Here's an elementary economics question: What will better help employers offset the costs of paying an increased minimum wage -- a tax hike or a tax cut? As obvious as the answer is, it's answered incorrectly by Senator Kennedy and his Democrat colleagues: they say a tax hike -- their amendment increases taxes by $1.7 billion over five years, to be exact. Meanwhile, the Republican alternative provides a tax cut -- $18.4 billion over five years and $75.3 billion over 10 years.
The Democrat package increases taxes by a net amount of $1.7 billion over the next five years (and $371 million over 10 years). Relying on rejected Clinton tax hike proposals, the amendment over 10 years takes from employers and gives to government:
- $1.1 billion in increased death taxes (from a 55-percent rate to 60 percent on certain businesses/farms);
- $1.9-billion from America's retailers (ending a tax provision allowed since 1918);
- $2.4-billion tax from startup entrepreneurs (those likely to employ minimum wage workers);
- $13.3 billion via Superfund tax increase (an unauthorized and unreformed program); and
- $10.1-billion by granting the IRS vast subjective powers (opposed by National Federation of Independent Business, American Institute of Certified Public Accountants, and the U.S. Chamber of Commerce).

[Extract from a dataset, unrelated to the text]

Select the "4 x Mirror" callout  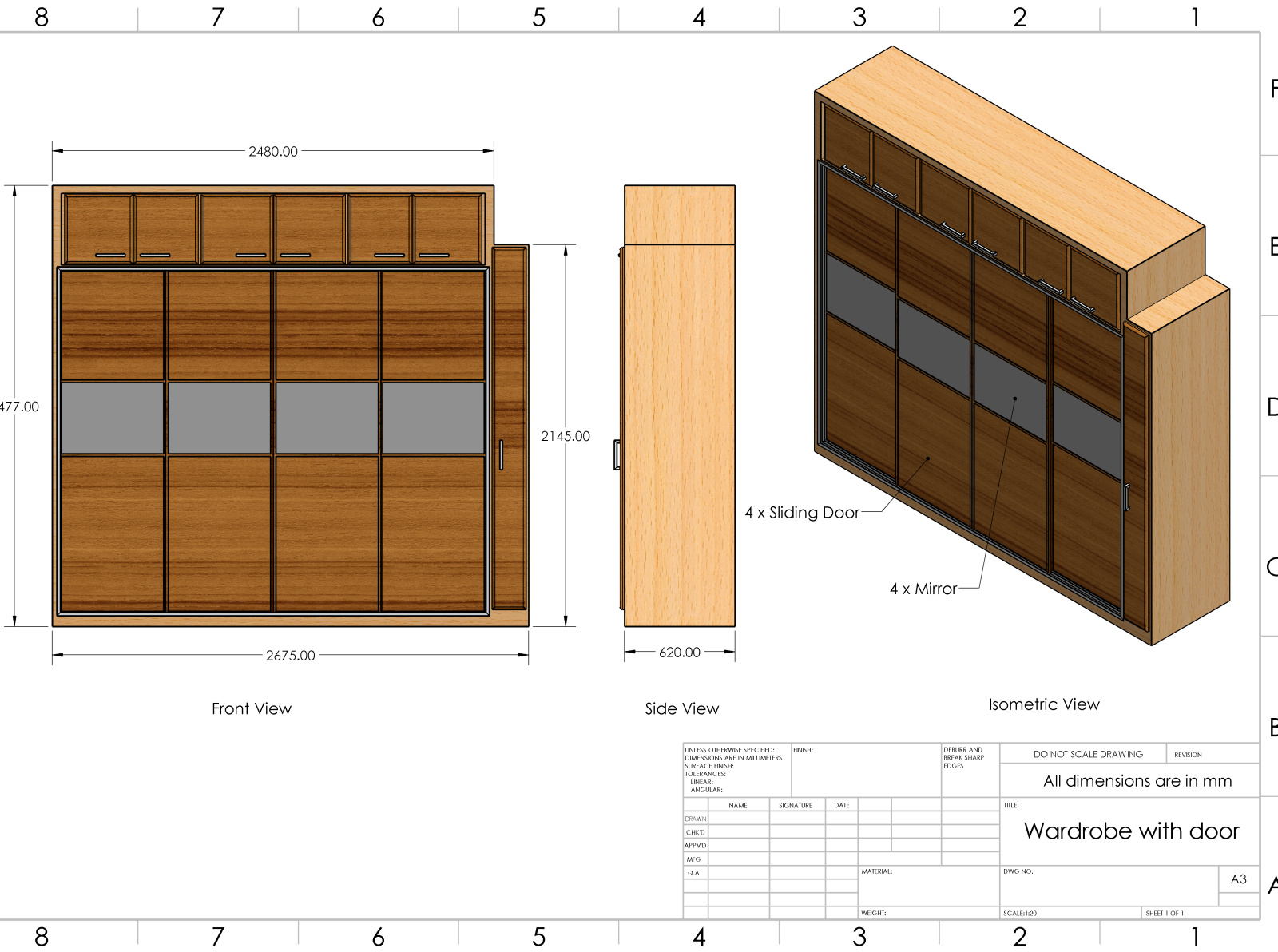tap(923, 589)
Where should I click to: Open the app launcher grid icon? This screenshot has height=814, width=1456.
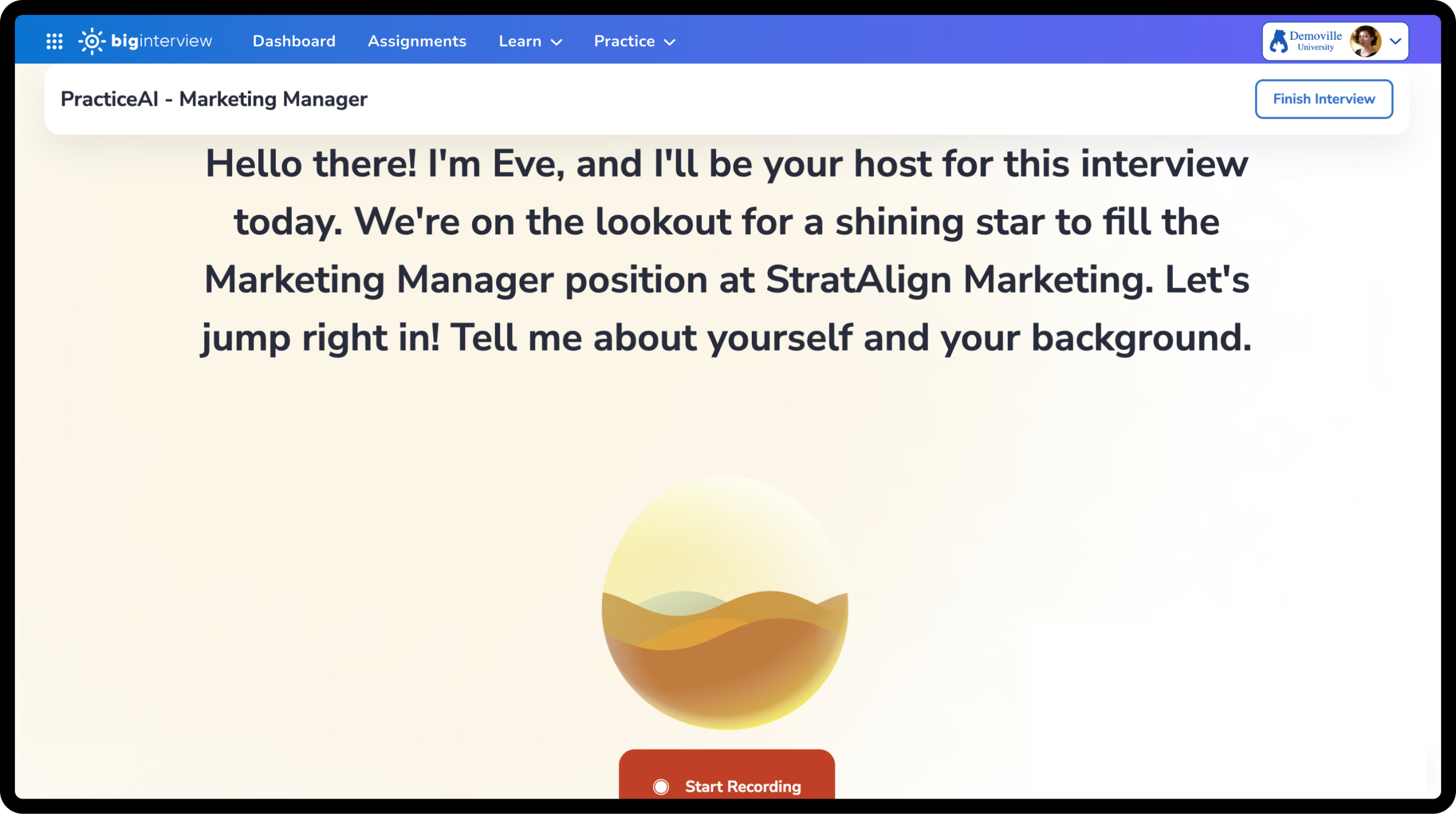coord(54,40)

The Republican tax cut package will help small businesses over the next 10 years by allowing them to increase their expensing to $30,000 ($2.4 billion), repealing the temporary FUTA surtax ($2.9 billion), permanently extending the Work Opportunity Tax Credit ($4.5 billion), immediately allowing 100-percent deduction for self-employed health insurance ($2.9 billion), increasing small business' deduction of meals and entertainment ($13.9 billion), phasing in health- insurance ($31.3 billion) and long-term-care ($7.3 billion) above-the-line deductions, and making pension reform proposals ($15 billion) to increase seniors' financial security.
The Republican $75.3 billion net tax cut won't touch any Social Security surplus in any of the next 10 years, amounts to less than 10 percent of the tax cut allowed by the Budget Resolution and to less than 8 percent of the projected 10-year non-Social Security surplus.